(Dataset excerpts)
******

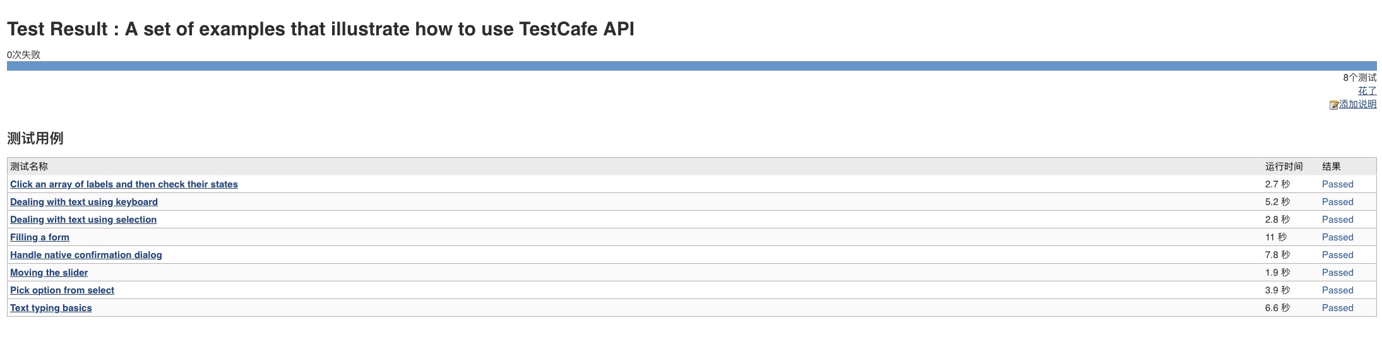1382x347 pixels.
Task: Open the 'Filling a form' test
Action: click(40, 237)
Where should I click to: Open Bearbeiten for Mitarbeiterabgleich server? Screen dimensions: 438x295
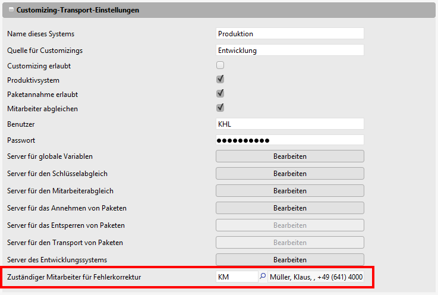click(289, 191)
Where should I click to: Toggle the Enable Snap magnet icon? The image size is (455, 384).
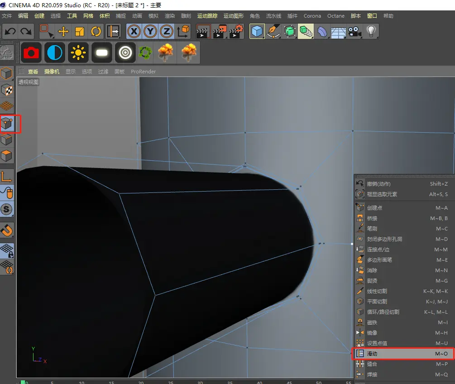tap(7, 230)
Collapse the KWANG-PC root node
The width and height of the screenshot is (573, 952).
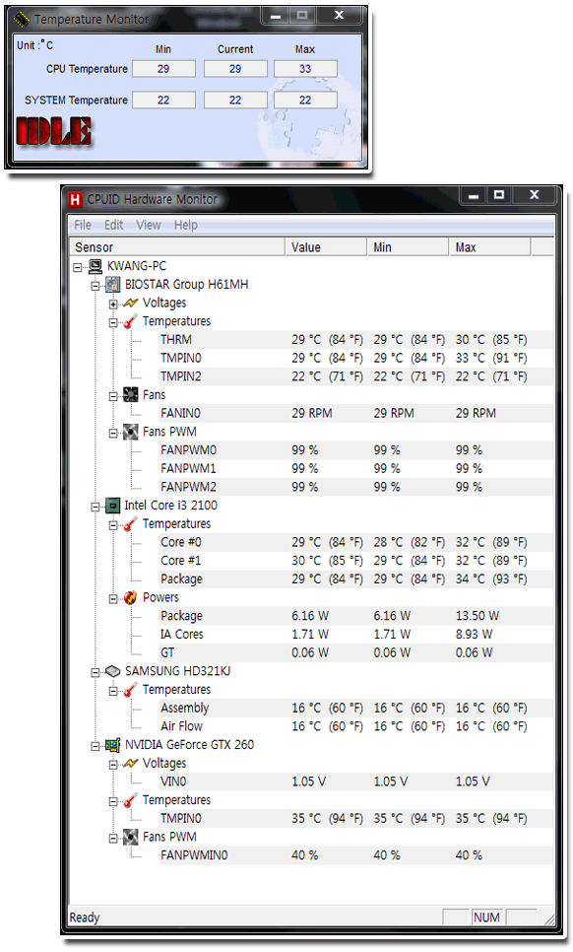coord(78,267)
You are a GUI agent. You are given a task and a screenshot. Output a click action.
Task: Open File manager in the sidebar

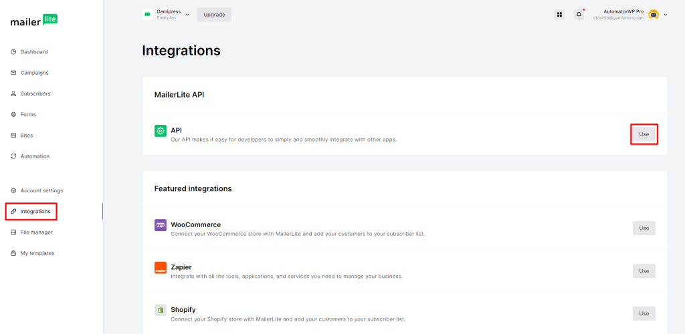pos(36,232)
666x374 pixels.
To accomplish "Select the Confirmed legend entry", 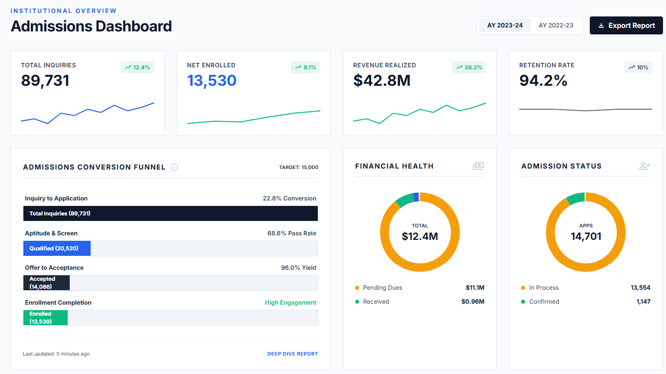I will click(x=543, y=302).
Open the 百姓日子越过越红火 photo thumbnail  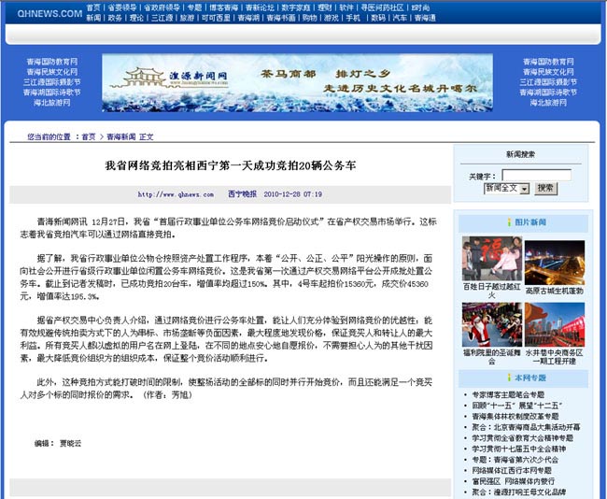pyautogui.click(x=488, y=259)
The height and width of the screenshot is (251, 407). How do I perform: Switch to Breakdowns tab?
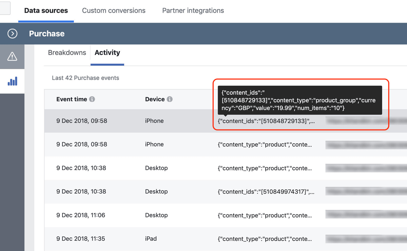(67, 53)
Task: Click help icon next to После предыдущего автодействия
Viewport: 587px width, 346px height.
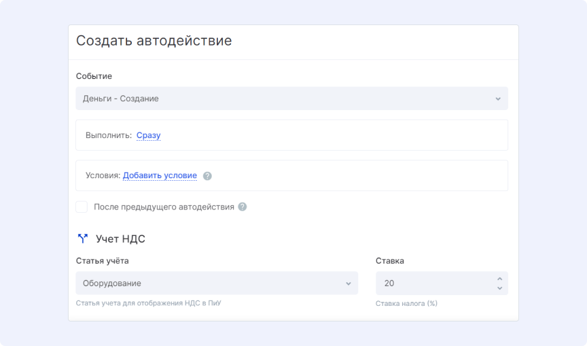Action: point(243,207)

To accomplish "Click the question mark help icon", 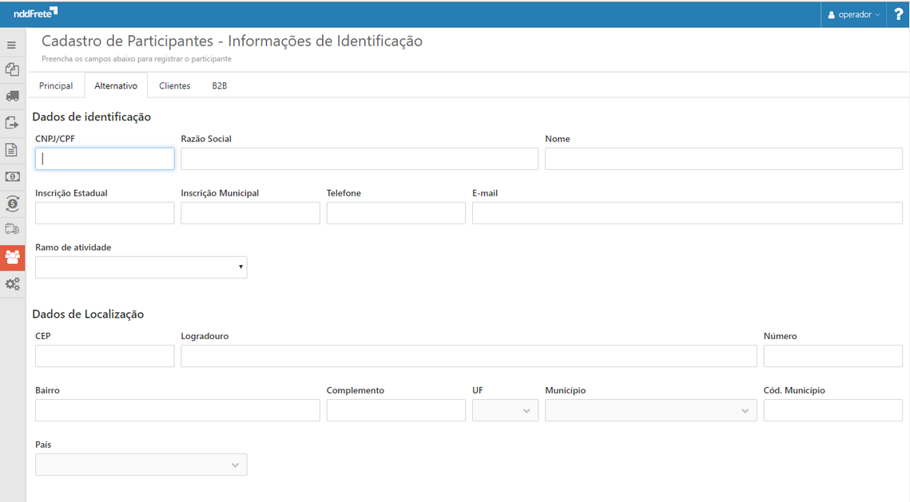I will pos(898,14).
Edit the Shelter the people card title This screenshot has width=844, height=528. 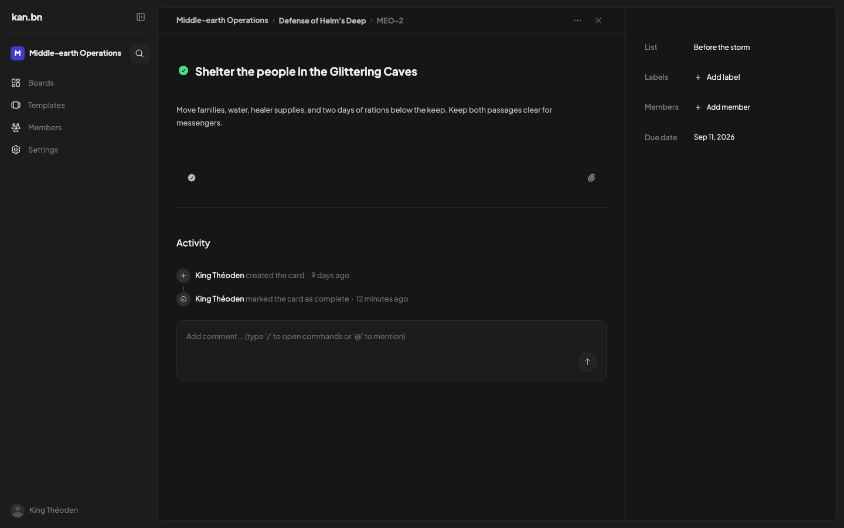tap(306, 72)
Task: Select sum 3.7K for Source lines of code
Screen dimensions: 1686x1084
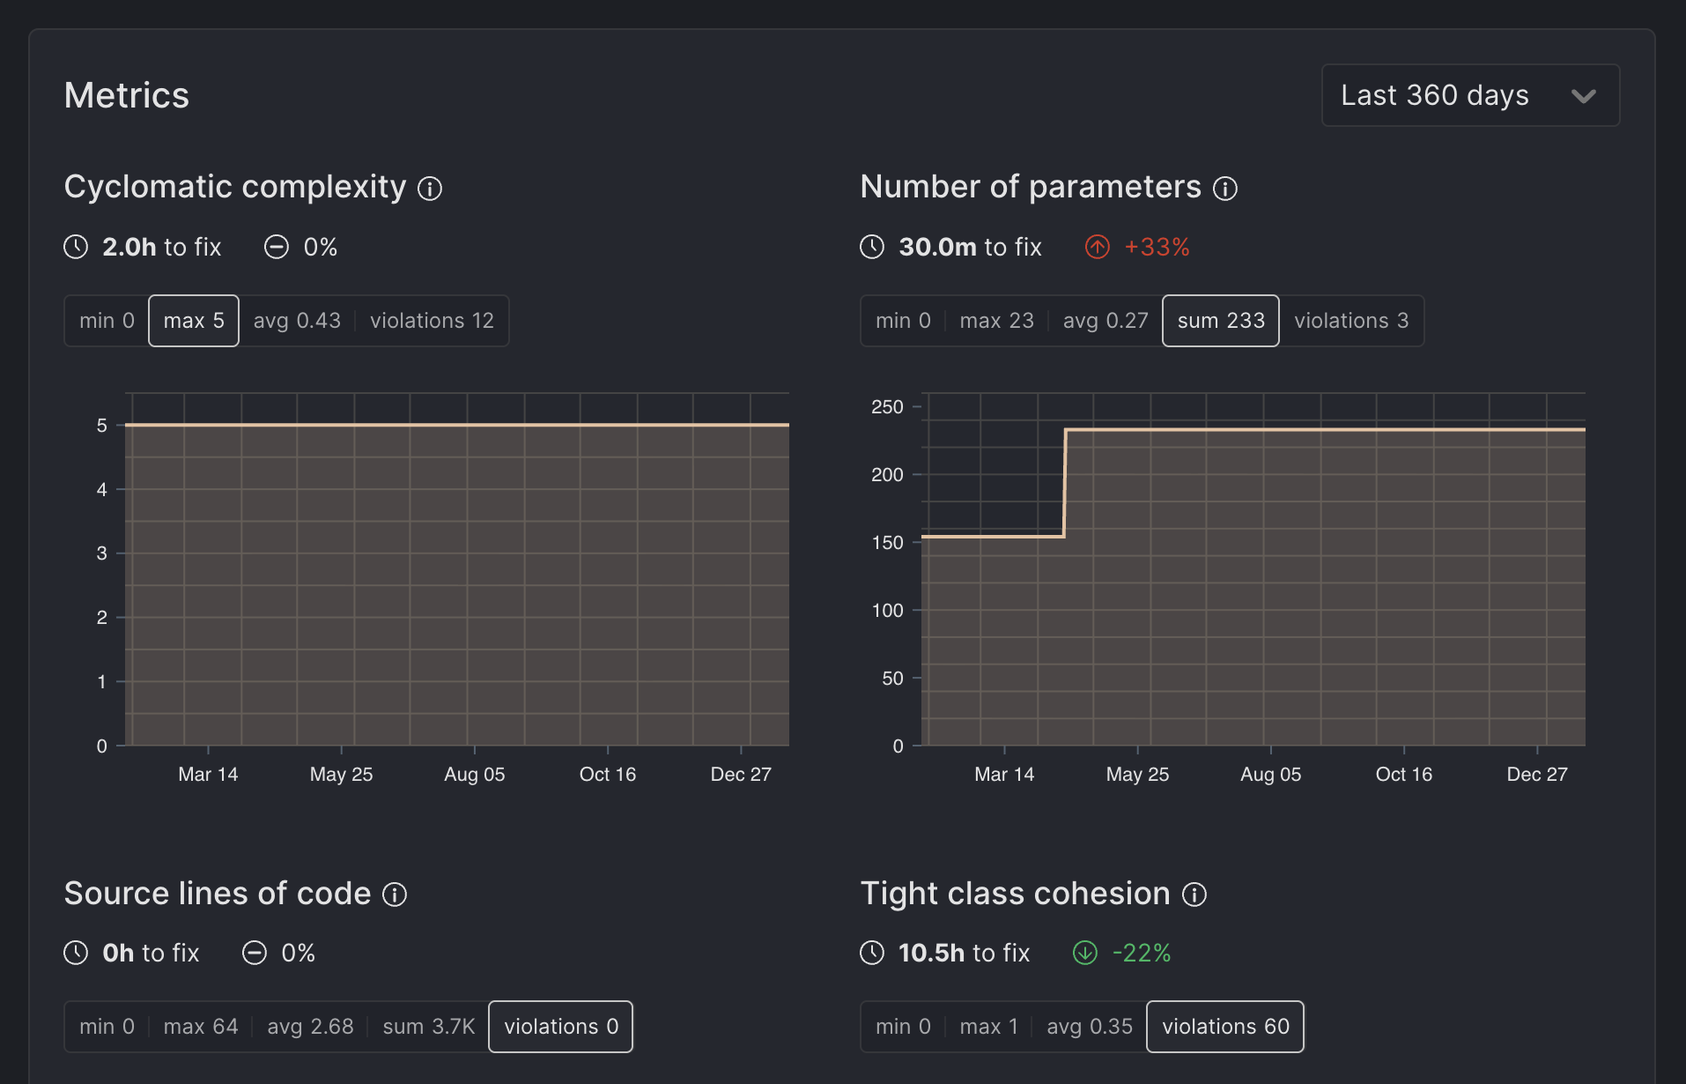Action: tap(429, 1027)
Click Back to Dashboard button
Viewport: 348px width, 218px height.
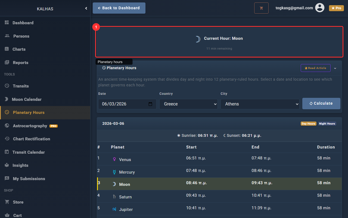[119, 8]
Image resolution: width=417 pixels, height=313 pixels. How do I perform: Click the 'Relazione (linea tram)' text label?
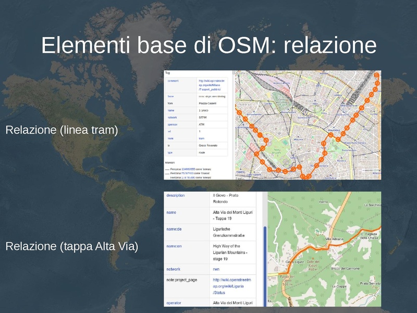tap(62, 130)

******

To do ▸ The range to transcribe runs from the line holding "Click Back to Dashboard button" through the final line of the data above; copy it exactly and exclude the pictures.

Solution for this exercise ▸
Click Back to Dashboard button
Viewport: 348px width, 218px height.
[119, 8]
Image resolution: width=417 pixels, height=313 pixels. How do I perform: Click the 'Relazione (linea tram)' text label?
tap(62, 130)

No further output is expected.